The L’Oreal line has a few products in the market that do a remarkable job treating adult acnes and adult acne blistering. You should surf online and find out what you can about them. Be sure you read the parts on their medical reviews to be sure that they aren’t fakes or overrated cures. Treating adult acne cysts is serious business because you really do not need the further complication of scars and all of that on top of your advanced age and all.
It is rare to have acnes affect your neck and back when you are well into and beyond your thirties, but it does happen. Added to that, it is not too strange to have redness on the lesions on your skin, especially in cold weather. So when this happens, you don’t need to panic. But when there is a sudden onset of adult acne on your back and neck, do yourself a favor and worry. And be sure to take that worry to your dermatologist too. Certainly the dermatologist will know of the best treatments for adult acne that you can use, and how to reduce the redness.
In simple terms, treating adult acne is neither an easy nor a straightforward process. The L’Oreal adult acne regimen works well, especially for male adults, as do several other adult skin treatment gels that you will find on the market. But they do not always work for every situation. What you need to be doing is finding the adult acne treatment that works best for you.
OTC Acne Skin Care Medication And Laser Treatments
September 11, 2009 by
Filed under Acne Products
The 1920s saw Benzoyl Peroxide used as medication for acne, and the’50s brought antibiotics with beneficial effects on acne. A lot of these medications are still available should you desire them. Many are even improved upon. You really can cure your acne.

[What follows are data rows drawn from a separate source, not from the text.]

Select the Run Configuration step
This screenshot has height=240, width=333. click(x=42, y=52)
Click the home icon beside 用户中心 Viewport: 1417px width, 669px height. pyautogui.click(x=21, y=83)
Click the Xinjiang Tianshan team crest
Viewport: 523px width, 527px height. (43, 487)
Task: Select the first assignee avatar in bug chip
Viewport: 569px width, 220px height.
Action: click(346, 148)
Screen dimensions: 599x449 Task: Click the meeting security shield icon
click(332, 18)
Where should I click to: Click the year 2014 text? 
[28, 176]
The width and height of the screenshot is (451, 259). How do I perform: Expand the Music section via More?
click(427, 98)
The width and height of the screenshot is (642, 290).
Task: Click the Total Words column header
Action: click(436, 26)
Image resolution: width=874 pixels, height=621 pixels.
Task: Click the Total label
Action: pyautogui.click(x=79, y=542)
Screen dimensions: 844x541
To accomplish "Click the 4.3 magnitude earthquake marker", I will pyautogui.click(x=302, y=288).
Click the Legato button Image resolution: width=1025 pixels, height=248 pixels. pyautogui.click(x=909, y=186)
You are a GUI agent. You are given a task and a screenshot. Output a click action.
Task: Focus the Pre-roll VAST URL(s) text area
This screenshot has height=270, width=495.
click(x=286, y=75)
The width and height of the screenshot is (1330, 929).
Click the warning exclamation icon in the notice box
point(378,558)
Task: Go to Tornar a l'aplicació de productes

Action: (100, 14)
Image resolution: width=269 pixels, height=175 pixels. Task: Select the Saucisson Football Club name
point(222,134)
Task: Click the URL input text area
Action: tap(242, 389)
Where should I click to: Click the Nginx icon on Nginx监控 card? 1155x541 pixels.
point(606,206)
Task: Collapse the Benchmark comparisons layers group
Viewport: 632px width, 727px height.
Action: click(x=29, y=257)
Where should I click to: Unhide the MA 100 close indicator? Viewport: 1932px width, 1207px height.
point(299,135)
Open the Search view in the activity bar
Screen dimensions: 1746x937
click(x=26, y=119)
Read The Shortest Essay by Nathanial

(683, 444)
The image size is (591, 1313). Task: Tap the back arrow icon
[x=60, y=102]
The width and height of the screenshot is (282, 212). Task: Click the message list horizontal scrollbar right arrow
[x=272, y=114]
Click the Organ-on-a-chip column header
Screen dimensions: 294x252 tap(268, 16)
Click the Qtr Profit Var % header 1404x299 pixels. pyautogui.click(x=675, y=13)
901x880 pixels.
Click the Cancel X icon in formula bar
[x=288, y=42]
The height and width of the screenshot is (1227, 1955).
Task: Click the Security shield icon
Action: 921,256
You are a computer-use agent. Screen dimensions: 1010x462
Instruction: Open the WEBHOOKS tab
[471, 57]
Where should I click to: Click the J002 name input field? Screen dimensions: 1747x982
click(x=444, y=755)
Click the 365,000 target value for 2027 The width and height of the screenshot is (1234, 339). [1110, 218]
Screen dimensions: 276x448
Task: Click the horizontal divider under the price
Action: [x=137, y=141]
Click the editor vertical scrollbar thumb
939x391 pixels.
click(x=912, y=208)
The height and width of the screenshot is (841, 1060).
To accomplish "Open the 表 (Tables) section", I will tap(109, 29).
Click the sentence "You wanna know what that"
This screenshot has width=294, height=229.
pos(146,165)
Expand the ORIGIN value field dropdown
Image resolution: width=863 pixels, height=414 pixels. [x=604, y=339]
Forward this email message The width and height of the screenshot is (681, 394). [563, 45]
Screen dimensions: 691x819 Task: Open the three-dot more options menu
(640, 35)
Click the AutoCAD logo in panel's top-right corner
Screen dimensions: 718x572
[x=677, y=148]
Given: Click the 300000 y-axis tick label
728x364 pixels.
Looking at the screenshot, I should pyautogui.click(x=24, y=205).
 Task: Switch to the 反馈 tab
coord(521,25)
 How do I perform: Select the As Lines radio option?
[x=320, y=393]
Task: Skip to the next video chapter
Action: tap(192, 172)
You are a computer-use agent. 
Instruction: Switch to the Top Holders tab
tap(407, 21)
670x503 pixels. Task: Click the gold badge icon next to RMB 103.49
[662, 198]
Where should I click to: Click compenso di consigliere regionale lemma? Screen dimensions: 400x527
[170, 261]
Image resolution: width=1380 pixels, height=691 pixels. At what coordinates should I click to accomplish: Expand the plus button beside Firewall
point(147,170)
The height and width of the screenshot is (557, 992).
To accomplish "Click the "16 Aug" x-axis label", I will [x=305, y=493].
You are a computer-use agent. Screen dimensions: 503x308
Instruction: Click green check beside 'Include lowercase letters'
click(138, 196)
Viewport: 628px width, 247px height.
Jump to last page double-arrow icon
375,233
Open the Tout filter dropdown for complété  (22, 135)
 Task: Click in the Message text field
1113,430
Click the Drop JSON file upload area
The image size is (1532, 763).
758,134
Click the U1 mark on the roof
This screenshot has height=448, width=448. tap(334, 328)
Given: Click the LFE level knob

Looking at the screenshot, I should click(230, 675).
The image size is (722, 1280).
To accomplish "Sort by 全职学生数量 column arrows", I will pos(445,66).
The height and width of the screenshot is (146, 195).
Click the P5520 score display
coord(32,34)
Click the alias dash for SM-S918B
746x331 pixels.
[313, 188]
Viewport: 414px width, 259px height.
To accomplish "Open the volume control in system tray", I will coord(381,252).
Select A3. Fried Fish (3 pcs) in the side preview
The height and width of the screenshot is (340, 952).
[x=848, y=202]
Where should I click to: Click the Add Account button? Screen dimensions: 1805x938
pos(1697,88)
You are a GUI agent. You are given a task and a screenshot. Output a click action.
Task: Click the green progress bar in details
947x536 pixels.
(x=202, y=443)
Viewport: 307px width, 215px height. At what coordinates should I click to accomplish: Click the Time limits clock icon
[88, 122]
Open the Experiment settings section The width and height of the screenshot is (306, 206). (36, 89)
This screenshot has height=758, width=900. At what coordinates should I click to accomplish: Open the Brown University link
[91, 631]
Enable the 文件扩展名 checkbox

Some acne medications are to be taken orally; others are to be topically applied. Be sure you have the doctor’s directions for the use of your acne medication down to the letter before trying it. If you went and swallowed something that you are meant only to apply on your skin, you could end up with a condition worse than acne.
The approach of certain acne medications is the killing off of the bacteria under your skin and in your pores that are causing you to sprout the lesions. However, there are other acne medications that have an anti-inflammatory effect on the condition. You may have to use both, but you will do well identify them and use them wisely.
Ever heard of tetracycline? It’s one of many very potent medications you can treat acne with that I have ever heard of myself. It even has a family of acne medications built around it. Having been around for virtual ages, it has been tested and trusted, and improved upon over the years, until it is what we have today. If your condition is bad enough, you’d want to try them on.
I know of some very effective acne medications you can pick up over the counter in some drugstore. I know of Tretinoin, trade name Retin A; I know of oral isotretinoin, which is sold as Accutane and Roaccutane. You could check them out next time you’re in the store.
Since the 1990s, laser treatment has been used as treatment for acne. It has since improved to blue/red light therapy. Such medications are found to be very effective on the dermal condition. You might find them more modern than laxatives, which have fallen out of use.
Acne medication is not something you should have a lot of trouble with. Some of them have been around for ages, have gone out of circulation, and are even recovering their popularity at this time. One such is spas. You might have come across it in the drugstore sometime.